Personal computers come with many standard features, however some features are not shipped with all personal computers. A user can add additional capabilities to a computer by installing additional printed circuit (PC) boards, (sometimes referred to as daughter cards) into the computer. These daughter cards are typically added by installing the daughter cards into edge connectors that are mounted on the main processor board (motherboard) of the personal computer. The daughter cards (102) typically have pads (104) along the edge of the board that make contact with the individual contacts (106) in the edge connector (108). These connections between the pads (104) on the daughter card and the contacts (106) in the edge connectors serve as the electrical connection between the computer motherboard and the daughter cards. The edge connectors make the electrical connection to the plated area, or pad (202), on the daughter card (208) by providing an exerting force (206) (sometimes referred to as the normal force) to the contact (204) to push the contact firmly against the pad (see FIG. 2). Unfortunately edge connectors have a number of problems that affect the reliability of the connections between the pads and the contact points in the edge connector.

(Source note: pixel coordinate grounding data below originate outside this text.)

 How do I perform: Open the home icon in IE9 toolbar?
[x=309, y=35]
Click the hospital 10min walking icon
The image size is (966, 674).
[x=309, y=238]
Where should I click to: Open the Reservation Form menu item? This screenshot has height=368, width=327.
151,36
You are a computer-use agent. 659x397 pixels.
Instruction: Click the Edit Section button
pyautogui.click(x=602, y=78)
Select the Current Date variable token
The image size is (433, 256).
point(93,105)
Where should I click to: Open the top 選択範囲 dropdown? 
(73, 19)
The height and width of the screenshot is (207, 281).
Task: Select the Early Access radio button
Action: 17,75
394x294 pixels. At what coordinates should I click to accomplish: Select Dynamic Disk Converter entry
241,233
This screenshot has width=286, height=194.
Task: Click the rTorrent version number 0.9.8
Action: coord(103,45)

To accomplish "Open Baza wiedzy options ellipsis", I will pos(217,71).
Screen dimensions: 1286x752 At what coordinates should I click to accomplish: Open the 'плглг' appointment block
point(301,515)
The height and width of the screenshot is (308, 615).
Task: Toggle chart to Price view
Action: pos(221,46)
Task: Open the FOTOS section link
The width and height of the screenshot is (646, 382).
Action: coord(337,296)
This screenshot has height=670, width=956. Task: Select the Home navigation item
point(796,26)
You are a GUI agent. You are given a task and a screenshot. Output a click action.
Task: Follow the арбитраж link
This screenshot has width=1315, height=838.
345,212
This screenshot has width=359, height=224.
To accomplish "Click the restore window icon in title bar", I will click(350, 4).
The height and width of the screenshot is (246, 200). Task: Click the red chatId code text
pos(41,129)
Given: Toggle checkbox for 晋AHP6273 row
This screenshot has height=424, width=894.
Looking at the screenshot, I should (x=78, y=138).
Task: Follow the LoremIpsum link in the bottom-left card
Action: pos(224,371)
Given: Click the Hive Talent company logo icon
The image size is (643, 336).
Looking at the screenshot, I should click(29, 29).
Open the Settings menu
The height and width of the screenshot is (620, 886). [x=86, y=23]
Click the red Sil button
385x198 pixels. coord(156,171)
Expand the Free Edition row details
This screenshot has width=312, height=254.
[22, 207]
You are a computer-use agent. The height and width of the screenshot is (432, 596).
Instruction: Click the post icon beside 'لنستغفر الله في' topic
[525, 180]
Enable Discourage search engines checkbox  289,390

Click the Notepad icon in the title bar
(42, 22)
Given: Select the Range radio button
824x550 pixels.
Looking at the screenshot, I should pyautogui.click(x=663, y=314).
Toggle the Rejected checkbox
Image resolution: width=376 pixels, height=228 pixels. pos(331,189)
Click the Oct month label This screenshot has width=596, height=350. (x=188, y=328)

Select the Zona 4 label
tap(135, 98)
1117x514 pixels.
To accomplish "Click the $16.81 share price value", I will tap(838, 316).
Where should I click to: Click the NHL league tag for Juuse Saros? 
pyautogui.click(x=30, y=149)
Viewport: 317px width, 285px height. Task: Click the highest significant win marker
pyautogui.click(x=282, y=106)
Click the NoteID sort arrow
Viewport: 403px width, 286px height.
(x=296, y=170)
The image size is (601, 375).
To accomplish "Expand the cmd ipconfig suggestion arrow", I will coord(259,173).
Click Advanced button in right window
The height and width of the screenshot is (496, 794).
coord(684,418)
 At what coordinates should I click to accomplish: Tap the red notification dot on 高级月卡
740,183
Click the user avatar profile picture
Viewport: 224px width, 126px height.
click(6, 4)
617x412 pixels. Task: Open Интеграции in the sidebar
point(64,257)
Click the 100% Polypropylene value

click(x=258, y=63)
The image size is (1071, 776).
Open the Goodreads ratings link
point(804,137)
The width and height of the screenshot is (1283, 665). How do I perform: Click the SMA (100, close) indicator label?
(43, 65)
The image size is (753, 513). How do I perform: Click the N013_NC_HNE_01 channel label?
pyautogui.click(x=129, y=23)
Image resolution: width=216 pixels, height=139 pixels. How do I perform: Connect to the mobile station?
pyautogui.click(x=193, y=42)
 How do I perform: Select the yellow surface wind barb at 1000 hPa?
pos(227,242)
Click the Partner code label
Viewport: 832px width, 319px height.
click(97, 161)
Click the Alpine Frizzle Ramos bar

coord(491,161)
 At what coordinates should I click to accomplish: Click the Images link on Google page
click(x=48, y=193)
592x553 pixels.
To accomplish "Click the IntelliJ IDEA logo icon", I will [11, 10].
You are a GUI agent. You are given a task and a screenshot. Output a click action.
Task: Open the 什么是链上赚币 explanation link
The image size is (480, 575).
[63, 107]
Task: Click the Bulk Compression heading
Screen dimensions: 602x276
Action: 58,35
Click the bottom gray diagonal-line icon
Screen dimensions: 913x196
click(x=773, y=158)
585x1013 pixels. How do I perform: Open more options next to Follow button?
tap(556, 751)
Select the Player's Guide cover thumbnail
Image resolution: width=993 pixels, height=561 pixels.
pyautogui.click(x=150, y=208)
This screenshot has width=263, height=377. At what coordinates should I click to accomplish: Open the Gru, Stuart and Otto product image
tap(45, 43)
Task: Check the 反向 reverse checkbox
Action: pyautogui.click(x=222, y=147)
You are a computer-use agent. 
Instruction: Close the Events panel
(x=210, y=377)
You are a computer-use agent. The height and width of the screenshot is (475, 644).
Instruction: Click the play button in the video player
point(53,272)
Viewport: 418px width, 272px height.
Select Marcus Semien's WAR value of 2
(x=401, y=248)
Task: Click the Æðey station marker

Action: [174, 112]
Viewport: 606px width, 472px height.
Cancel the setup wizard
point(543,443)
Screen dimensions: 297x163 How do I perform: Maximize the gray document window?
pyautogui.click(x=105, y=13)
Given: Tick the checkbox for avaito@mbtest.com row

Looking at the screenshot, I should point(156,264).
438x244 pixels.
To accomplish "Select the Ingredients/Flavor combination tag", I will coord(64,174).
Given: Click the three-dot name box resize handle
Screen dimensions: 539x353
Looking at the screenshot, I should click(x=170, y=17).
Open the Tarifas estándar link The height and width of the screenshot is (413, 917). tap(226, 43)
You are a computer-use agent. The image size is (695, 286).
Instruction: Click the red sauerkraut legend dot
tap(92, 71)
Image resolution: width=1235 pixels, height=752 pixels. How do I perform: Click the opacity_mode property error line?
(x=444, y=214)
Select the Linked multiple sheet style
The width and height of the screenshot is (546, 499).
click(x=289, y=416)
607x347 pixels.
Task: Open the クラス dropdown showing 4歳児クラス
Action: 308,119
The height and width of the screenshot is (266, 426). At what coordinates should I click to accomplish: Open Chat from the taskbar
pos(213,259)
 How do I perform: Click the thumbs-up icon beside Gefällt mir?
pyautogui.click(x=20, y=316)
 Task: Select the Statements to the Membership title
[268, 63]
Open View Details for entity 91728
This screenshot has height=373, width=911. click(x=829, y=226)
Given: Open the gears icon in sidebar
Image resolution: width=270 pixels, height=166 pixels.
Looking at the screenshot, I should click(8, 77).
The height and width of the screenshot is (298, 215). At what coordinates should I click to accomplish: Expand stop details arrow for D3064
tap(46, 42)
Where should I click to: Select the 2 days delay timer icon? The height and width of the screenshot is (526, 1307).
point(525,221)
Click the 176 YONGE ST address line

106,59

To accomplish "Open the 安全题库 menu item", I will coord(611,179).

One problem is that the pads on the daughter card can get dirty. This can affect the connection in two ways. First, the pads can be covered or splattered with a contaminant that forms a thin film. If the film is not displaced by a wiping action as the daughter card is inserted into the edge connector, the film can prevent the contact from touching the pad and making electrical connection with the pad. The amount of force or contact pressure between the pad and the contact point is a delicate balance between contact area and the normal force. When the contact area is relatively small with respect to the normal force, the contact pressure is high, and the contact can rip or wear plating from the surface of the pad. When the contact area is relatively large with respect to the normal force, the contact pressure is low, and the contact can fail to displace or wipe off the insulating surface contaminants, resulting in contact failure. Unacceptably high insertion force can result when a connector has a large number of contacts and a high normal force at each contact. Some edge connector applications, for example a test fixture, require a high number of insertion cycles over the life of the connector. In these applications a low normal force is desired to minimize the wear on the contacts and pads to extend the life of the connector. Today, typically a normal force of approximately 10 grams per contact is considered a low normal force and approximately 100 grams per contact is considered a high normal force.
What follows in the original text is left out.